Jennifer Post, Managing Partner of the Firm's Los Angeles Office, has been featured in a recent article in the ABF Journal, an independent trade finance magazine focused on the asset-based lending, factoring, commercial finance and turnaround management industries.
With the IPO market slowing in 2022 for technology companies, venture debt has become an attractive source of additional capital, and this trend has also opened up opportunities for asset-based lenders. Jennifer covers these trends and more:
Q: How has the IPO market fared in 2022 as a whole?
"Given the choppiness in the market this year generally, it was really difficult for companies and their investors to figure out how to price themselves and have successful exits with potential upside. So, overall, there was a pullback because of general market forces and valuation pressures, which caused the stock markets for tech companies in general to be very choppy in the second half of 2022."
Q: Why has the technology IPO market, specifically, slowed down this year?
"The IPO market for tech companies slowed down in part because valuations across the board were really uncertain and mostly down in a lot of sectors. This created a mismatch of tech companies that had completed capital raises at very high valuations looking for exit opportunities in the context of uncertain valuation or clearly lower valuation. That reality, of course, was not acceptable to the founders, boards or investors who had invested under rising valuations and projections.
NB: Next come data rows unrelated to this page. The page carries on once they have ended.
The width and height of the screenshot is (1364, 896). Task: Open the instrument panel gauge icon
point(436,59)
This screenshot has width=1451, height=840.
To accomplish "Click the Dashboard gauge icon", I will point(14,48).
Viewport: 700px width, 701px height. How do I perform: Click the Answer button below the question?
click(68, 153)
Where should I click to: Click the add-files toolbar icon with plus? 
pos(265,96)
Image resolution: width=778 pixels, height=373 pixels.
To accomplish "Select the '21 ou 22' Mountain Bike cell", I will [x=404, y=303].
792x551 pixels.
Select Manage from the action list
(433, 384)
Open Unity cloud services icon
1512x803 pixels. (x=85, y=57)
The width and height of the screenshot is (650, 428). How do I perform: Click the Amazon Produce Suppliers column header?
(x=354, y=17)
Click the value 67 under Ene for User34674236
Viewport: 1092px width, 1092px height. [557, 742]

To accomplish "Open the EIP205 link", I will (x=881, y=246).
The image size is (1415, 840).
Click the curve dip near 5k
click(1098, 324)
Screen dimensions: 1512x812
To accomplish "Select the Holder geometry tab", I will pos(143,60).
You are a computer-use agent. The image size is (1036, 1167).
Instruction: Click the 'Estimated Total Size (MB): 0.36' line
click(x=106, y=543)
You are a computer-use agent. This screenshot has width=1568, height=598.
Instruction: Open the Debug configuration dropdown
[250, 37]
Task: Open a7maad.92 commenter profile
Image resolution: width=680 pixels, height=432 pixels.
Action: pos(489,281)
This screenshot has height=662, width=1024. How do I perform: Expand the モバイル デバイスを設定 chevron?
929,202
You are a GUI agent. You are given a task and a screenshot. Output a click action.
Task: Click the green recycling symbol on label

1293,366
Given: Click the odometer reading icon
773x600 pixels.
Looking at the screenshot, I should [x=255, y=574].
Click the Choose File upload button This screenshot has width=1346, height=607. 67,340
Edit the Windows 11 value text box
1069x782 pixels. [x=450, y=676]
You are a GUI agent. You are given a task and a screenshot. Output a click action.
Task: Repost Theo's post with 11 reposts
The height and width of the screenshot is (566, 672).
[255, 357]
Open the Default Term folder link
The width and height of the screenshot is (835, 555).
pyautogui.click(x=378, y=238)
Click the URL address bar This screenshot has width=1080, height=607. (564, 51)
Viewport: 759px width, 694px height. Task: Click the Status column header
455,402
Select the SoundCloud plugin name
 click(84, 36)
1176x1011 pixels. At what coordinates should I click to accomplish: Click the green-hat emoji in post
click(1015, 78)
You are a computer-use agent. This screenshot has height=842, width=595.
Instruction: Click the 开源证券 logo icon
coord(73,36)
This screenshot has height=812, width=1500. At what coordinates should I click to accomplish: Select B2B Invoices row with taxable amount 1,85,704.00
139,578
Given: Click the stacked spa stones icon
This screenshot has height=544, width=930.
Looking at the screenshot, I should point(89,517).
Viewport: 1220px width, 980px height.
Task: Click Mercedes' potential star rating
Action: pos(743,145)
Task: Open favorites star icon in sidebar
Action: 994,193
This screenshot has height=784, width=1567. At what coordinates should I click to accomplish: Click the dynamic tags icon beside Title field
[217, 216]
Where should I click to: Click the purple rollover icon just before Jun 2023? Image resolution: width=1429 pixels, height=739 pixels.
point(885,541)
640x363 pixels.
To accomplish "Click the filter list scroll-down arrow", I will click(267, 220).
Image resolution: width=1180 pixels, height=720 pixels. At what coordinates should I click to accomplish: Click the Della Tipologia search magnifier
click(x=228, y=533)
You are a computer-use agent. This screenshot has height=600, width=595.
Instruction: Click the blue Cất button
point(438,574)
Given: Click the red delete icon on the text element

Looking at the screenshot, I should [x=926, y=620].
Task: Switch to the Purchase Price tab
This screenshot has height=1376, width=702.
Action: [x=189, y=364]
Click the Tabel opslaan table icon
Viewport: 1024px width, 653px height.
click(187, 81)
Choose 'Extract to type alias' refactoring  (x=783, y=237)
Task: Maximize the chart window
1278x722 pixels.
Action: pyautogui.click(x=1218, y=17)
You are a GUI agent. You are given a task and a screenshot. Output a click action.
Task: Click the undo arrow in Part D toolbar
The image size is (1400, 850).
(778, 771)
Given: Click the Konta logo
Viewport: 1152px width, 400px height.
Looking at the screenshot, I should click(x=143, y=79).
So, declining valuations held back a lot of companies that might have raised additional pre-IPO capital and/or gone public. The declining valuations came after a history through 2020 and 2021 of steadily climbing valuations and very active equity investments. The rising valuations for pre-IPO tech companies couldn’t support the IPO push and would not result in the size of the exits or the scale of the exits that investors wanted to see in light of general market pressures – global uncertainty, energy prices, supply chain disruptions, rising interest rates and a growing risk of recession."
Q: What are some sectors that are more attractive on the IPO market right now and why?
"The energy sector is still moving forward. And that’s quite broad and includes green energy and all types of technology related to electronic vehicles and charging capacity. There’s a huge movement for people to buy electric vehicles, and consumers are starting to demand more access and availability and inventory. In addition, especially coming out of the pandemic when people are back out buying and making significant buying decisions, there’s a lot of activity in the markets generally for green energy. I think that those items will keep moving forward as well as more traditional energy sources as the crisis in Ukraine and the disturbance in world oil markets continues."
Q: What advice are you giving to venture debt funds and other capital providers in this environment?
"From my perspective, the venture debt market has been healthy and will continue to be even more healthy going into 2023 in terms of dollar size of capital deployed overall and size of deals per investment and/or per loan. I think that will continue as the equity markets regain predictability and some of the global risks of recession are either realized or avoided. The other issue influencing the venture debt market is higher interest rates related to the prime rate. Now that the prime rate is so high and the cost at which the banks are deploying capital to tech companies is starting to even out in some degree, the choices that tech companies have between the commercial banks and the private venture funds are driven less by pricing. The funds tend to have more flexibility overall, but it really depends on the type of credit companies are looking for."
Q: What is your outlook for the venture debt space in 2023?
"We’re seeing an influx and a growth in the number of venture debt funds that are doing lending in the technology space, and that includes private offices, high-net-worth individuals and limited partners who are in venture debt funds that want direct deal access or want to be brought into a syndicate outside of their fund relationships. In addition to there being more opportunity in the market, there are actually more lenders coming into the space and therefore a lot more capital is coming into the space. There’s more money looking to be involved in the venture debt space, and I think that will continue to increase the volume and potentially the scale of the venture debt transactions that will be done in 2023."